Like any global genomic and epigenomic approach, our study has limitations. First, we were not able to test all the known and newly discovered methylated genes in all the 13 types of cancer included in this study. Second, although mosaic methylation occurred in most of the cases, focal methylation for some genes was also reported, and methylation in 5′ untranslated regions would not be detectable by the methods we used. Future studies using a combination of different technologies will be able to address these issues.
The results of this study inform future cancer methylome discovery effort in several important ways:
A major technical challenge of such studies will be discerning cancer-specific methylation from the large number of tissue-specific methylated genes. In our study, using modified gene selection criteria in pharmalogical unmasking strategy, we identified 47% methylated genes in contrast to 10% to 20% by previous criteria. In the future, improvements in gene selection strategy for prediction of methylation-prone gene should result in less labor and less empirical experimentation.
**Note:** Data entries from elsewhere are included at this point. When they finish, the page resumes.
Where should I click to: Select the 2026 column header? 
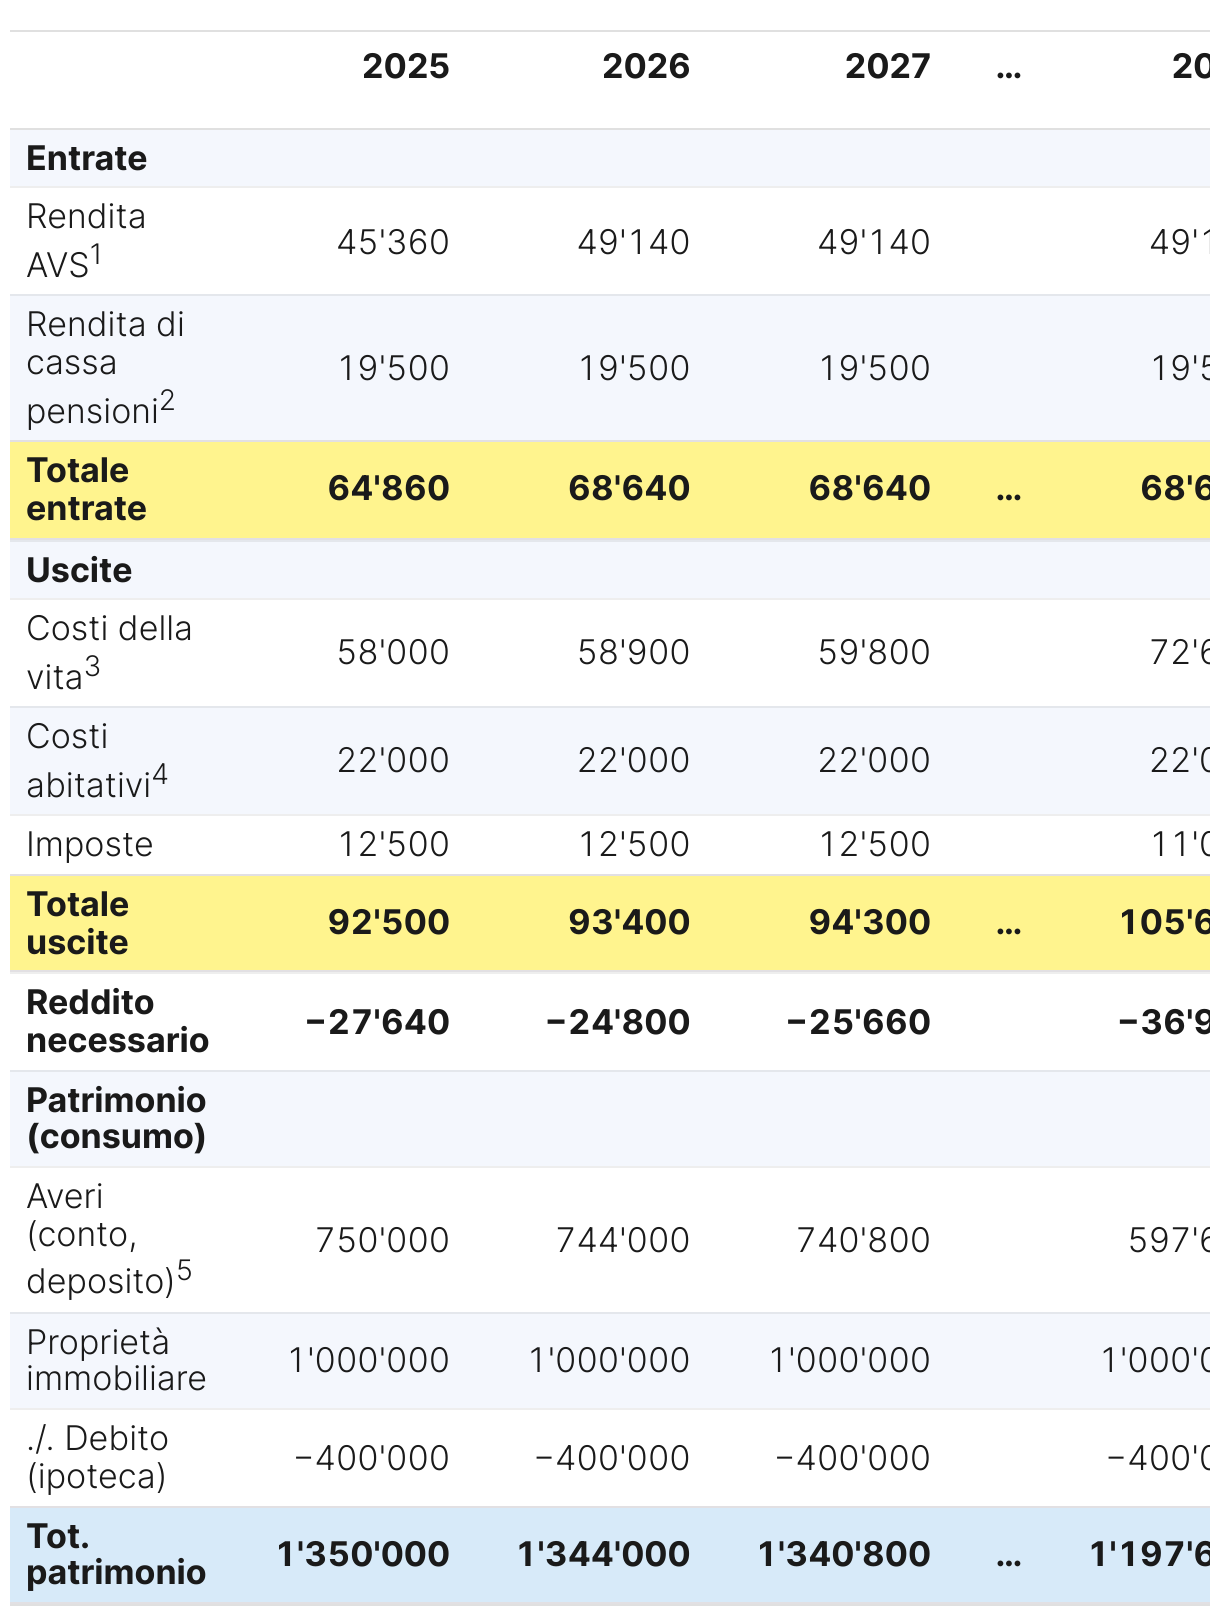tap(645, 67)
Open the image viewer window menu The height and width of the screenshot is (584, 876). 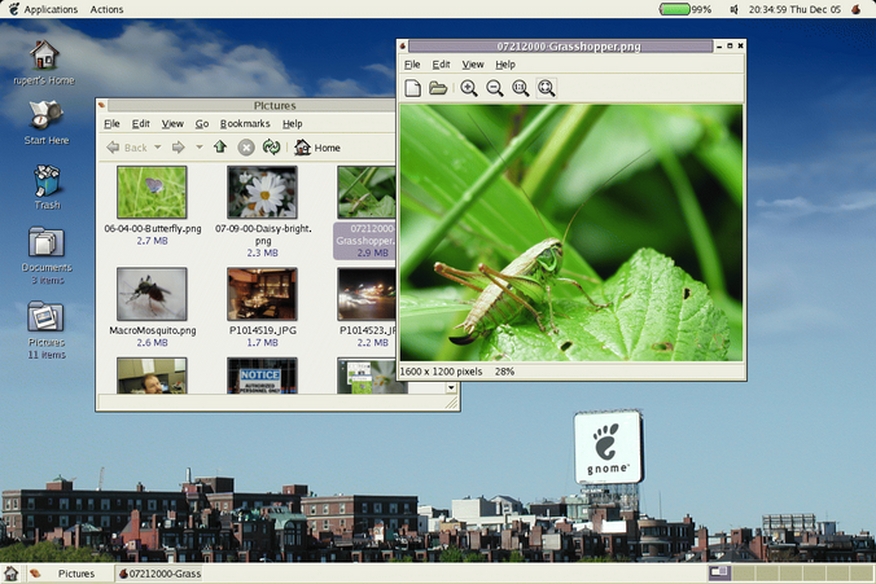403,45
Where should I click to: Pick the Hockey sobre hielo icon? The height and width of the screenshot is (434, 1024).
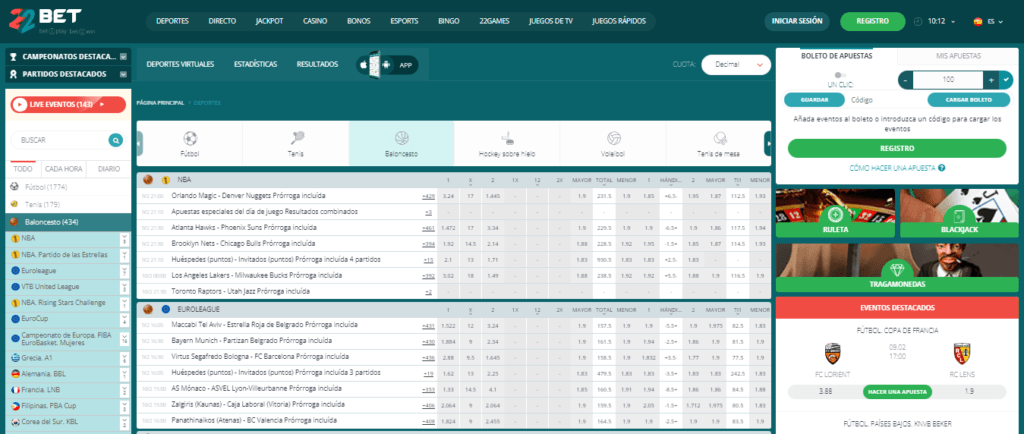(507, 138)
Another technical issue is the development of high throughput assays for the analysis of large numbers of samples. In this study, we developed QMSP assay for eight novel cancer-specific methylated genes and similar real-time assays could be developed individually for newly identified methylated targets. Once a methylation target set is known for a particular cancer, or even if the entire cancer “methylome” is discovered, other genomic approaches such as chip arrays may facilitate large scale research and clinical efforts.
Although it is likely that studies of other solid tumor types will also identify a large number of methylated genes, it will be important to apply rigorous approaches to identify the specific methylated genes that have been selected for during tumorigenesis. Our modified approach can predict for cancer-specific methylated genes and reduce empirical testing.
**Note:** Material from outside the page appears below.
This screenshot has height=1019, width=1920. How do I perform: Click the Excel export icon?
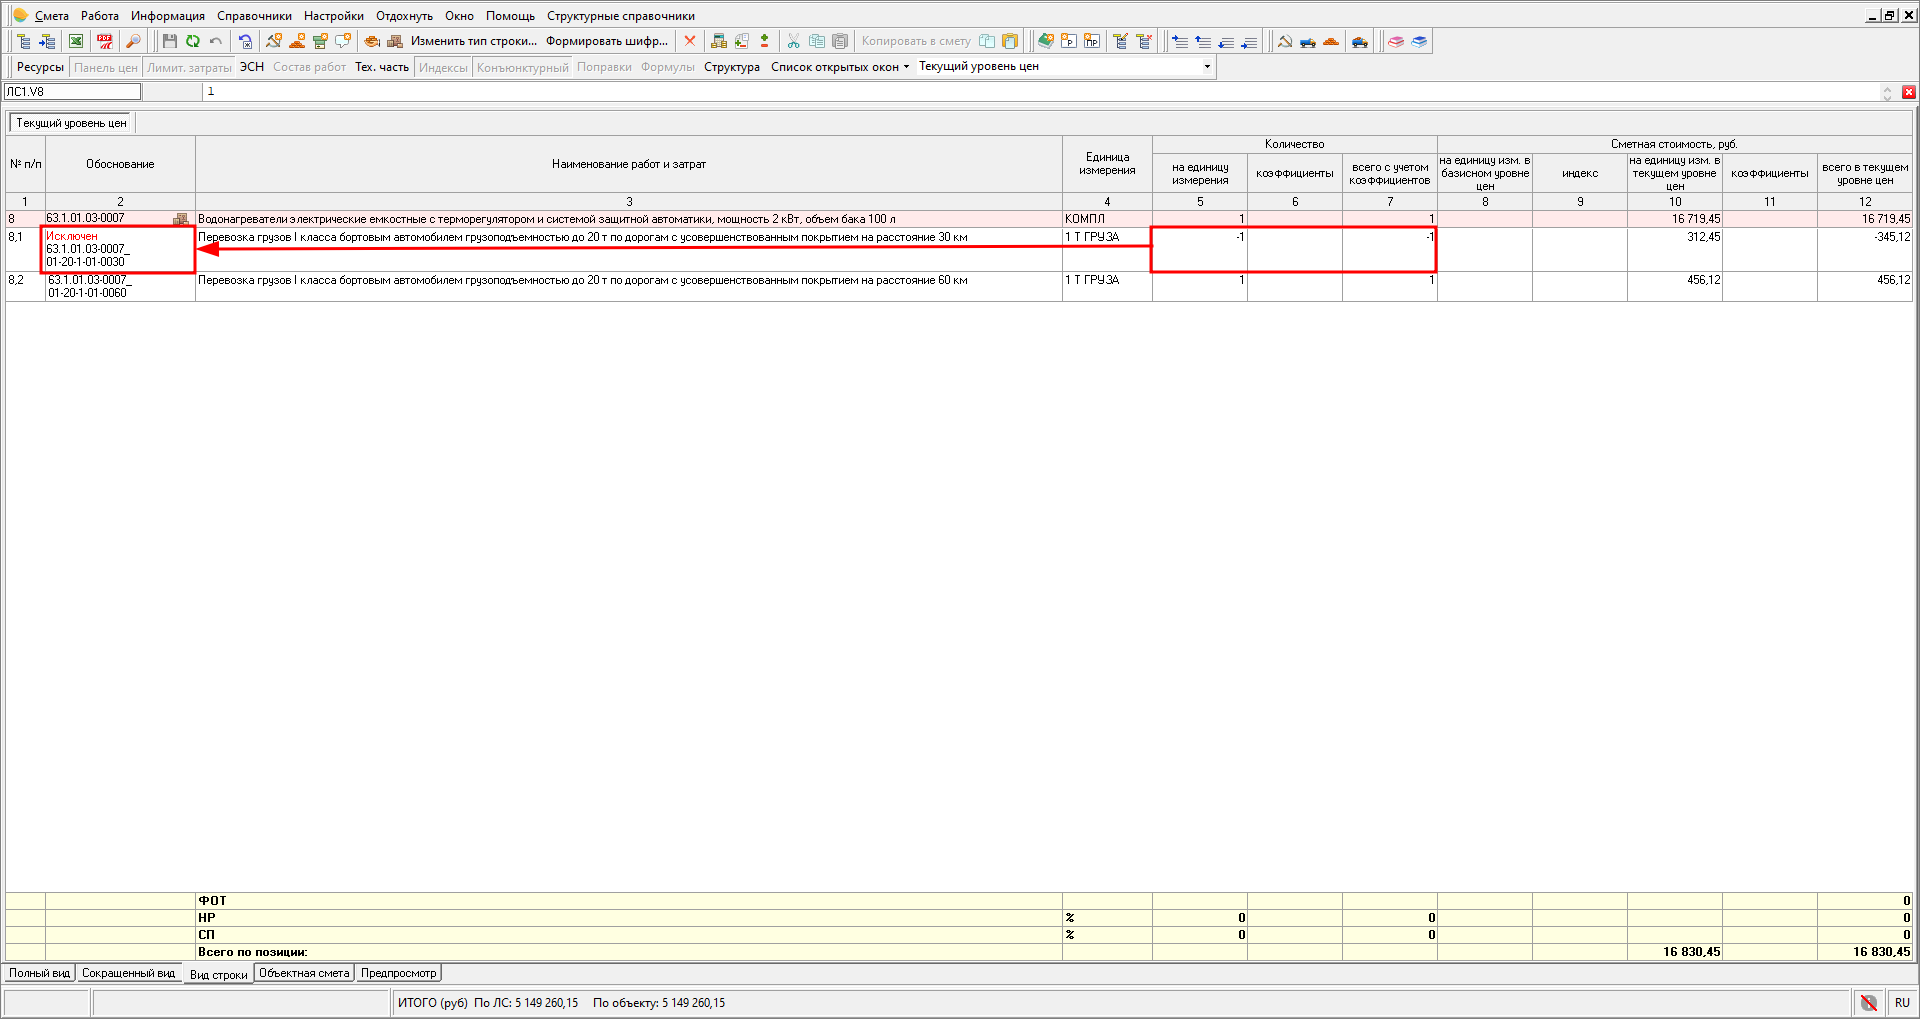click(x=76, y=41)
There has been much discussion about which genes should be the focus of future efforts for methylation analysis. Our results suggest that many genes not previously implicated in cancer are methylated at significant levels and may provide novel clues to cancer pathogenesis.
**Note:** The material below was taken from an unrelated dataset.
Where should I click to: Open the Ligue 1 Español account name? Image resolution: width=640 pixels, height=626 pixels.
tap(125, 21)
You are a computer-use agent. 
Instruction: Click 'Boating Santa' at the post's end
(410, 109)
Adding these data to previous reports, perhaps up to one third (~300 genes total) of the cancer methylome has now been discovered, compared with the identification of perhaps 200 mutated genes over the past 2 decades and recent genome-wide mutation analysis in primary tumors (41
). An emerging picture of genetic and epigenetic changes and their relationship is unraveling the biological networks responsible for human cancer. The genetic and epigenetic alterations in different cancer types are diverse (42
), and we and others previously found unique inverse relationships between genetic/epigenetic changes (27
). However, 26 genes obtained in the Vogelstein’s last mutation screening are also methylated in our study (41
). Ultimately, the epigenome of all cancer tissues will be mapped out even as we now approach a total molecular signature of cancer. According to Dr. Peter Jones (as reviewed in ref. 47
), each differentiated cell has a different epigenome. Our comprehensive analysis contributes greatly to the emerging epigenomic map of DNA methylation in the human genome. Additional studies using similar and complementary genomic strategies should yield further insights into the dynamics and hierarchy of epigenetic regulation during tumorigenesis. These data define the epigenetic landscape of major human cancer types, provide new targets for diagnostic and therapeutic intervention, and open fertile avenues for basic research in tumor biology.